**Your instructions**
The answer is to be an exact copy of the lines below running from the line with "Instruction: Select the" down to the line with "Task: View who", both ends included, and nothing more.

══ Raw data ══

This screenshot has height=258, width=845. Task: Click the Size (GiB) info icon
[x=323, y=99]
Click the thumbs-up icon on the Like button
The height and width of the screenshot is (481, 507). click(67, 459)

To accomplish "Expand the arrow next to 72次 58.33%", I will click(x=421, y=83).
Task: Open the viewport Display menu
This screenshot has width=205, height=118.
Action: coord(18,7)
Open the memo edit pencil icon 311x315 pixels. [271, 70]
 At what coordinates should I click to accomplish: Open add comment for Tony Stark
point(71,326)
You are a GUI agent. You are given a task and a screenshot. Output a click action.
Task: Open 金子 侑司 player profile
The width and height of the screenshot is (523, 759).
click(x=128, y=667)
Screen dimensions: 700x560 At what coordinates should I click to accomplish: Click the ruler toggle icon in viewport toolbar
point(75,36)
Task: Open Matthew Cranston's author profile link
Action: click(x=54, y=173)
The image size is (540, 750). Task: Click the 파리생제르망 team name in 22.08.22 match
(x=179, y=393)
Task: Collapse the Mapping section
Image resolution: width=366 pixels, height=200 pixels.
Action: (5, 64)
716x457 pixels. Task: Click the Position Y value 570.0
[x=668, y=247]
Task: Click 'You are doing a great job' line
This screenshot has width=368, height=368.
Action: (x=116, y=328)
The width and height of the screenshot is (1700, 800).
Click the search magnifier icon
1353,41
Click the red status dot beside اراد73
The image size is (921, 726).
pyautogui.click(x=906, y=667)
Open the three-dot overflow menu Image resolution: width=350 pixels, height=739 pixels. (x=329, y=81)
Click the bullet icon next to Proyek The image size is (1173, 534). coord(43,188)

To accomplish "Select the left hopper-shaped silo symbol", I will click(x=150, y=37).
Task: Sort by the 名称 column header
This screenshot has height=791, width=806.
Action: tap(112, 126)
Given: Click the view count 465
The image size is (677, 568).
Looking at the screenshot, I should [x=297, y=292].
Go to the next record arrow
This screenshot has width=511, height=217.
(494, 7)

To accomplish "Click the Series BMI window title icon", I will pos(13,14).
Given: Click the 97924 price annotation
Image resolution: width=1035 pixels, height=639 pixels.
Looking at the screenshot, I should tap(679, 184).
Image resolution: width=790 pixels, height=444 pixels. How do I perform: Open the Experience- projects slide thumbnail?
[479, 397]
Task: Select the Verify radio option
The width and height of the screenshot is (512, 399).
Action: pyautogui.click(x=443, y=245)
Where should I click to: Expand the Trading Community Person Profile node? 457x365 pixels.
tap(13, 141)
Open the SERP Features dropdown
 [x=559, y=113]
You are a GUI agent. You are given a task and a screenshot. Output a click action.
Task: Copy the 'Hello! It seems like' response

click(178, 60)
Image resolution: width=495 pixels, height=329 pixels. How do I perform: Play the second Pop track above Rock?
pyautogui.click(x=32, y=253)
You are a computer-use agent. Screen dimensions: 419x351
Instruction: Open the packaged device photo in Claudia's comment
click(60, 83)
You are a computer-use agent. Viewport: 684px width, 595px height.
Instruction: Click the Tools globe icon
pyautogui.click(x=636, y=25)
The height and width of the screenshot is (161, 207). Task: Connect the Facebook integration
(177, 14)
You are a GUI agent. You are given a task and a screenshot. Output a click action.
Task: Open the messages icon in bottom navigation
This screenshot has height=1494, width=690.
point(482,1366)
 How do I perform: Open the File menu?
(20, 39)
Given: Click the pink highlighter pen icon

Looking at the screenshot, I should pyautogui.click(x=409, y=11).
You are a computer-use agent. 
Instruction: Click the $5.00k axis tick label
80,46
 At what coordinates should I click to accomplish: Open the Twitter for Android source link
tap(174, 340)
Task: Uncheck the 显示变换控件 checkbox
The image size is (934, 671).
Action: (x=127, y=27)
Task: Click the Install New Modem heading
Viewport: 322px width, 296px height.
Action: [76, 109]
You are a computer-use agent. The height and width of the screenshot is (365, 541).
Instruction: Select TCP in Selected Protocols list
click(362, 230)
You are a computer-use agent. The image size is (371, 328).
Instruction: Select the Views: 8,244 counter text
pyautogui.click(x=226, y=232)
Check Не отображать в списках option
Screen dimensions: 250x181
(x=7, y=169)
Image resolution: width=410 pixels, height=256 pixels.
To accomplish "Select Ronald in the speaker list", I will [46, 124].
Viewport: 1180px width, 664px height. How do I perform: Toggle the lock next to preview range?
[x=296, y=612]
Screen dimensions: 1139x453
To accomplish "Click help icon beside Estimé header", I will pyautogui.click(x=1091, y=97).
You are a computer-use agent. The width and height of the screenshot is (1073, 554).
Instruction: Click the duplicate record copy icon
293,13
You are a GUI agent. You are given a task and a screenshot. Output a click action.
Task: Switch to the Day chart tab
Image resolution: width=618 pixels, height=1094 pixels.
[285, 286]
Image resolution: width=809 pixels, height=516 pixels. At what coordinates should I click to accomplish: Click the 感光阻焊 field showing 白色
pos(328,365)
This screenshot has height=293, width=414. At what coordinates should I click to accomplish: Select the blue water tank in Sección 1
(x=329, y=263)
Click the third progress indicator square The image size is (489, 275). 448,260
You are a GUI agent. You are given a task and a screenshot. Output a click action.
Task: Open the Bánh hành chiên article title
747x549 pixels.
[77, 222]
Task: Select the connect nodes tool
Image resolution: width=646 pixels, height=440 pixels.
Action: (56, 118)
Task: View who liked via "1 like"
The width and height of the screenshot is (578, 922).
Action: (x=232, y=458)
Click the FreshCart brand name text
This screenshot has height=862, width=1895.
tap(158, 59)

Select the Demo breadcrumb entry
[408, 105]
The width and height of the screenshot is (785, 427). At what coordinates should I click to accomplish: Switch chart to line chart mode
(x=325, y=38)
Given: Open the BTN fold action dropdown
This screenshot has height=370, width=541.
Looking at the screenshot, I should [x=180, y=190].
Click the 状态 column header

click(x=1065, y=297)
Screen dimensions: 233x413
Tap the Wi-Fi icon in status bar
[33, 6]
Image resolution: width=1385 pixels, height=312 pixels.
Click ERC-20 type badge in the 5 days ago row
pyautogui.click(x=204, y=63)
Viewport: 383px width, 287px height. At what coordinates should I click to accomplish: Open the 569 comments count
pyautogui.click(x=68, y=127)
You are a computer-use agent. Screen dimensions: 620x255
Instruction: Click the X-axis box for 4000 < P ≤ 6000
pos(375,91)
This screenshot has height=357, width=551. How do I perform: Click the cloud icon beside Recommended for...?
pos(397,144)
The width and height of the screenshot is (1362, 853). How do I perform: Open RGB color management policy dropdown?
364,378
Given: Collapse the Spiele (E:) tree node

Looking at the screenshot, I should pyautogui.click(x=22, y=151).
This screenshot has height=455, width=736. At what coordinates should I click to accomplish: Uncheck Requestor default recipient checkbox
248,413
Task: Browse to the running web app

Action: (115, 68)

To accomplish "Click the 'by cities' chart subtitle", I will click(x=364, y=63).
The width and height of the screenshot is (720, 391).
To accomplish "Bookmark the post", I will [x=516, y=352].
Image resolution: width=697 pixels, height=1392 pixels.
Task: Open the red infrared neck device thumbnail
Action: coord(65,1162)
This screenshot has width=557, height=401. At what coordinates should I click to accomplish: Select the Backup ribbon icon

═══

**Task answer**
Instruction: Select the Views: 8,244 counter text
pyautogui.click(x=226, y=232)
Check Не отображать в списках option
Screen dimensions: 250x181
(x=7, y=169)
Image resolution: width=410 pixels, height=256 pixels.
To accomplish "Select Ronald in the speaker list", I will [46, 124].
Viewport: 1180px width, 664px height. How do I perform: Toggle the lock next to preview range?
[x=296, y=612]
Screen dimensions: 1139x453
To accomplish "Click help icon beside Estimé header", I will pyautogui.click(x=1091, y=97).
You are a computer-use agent. The width and height of the screenshot is (1073, 554).
Instruction: Click the duplicate record copy icon
293,13
You are a GUI agent. You are given a task and a screenshot. Output a click action.
Task: Switch to the Day chart tab
Image resolution: width=618 pixels, height=1094 pixels.
[285, 286]
Image resolution: width=809 pixels, height=516 pixels. At what coordinates should I click to accomplish: Click the 感光阻焊 field showing 白色
pos(328,365)
This screenshot has height=293, width=414. At what coordinates should I click to accomplish: Select the blue water tank in Sección 1
(x=329, y=263)
Click the third progress indicator square The image size is (489, 275). 448,260
You are a GUI agent. You are given a task and a screenshot. Output a click action.
Task: Open the Bánh hành chiên article title
747x549 pixels.
[77, 222]
Task: Select the connect nodes tool
Image resolution: width=646 pixels, height=440 pixels.
Action: (56, 118)
Task: View who liked via "1 like"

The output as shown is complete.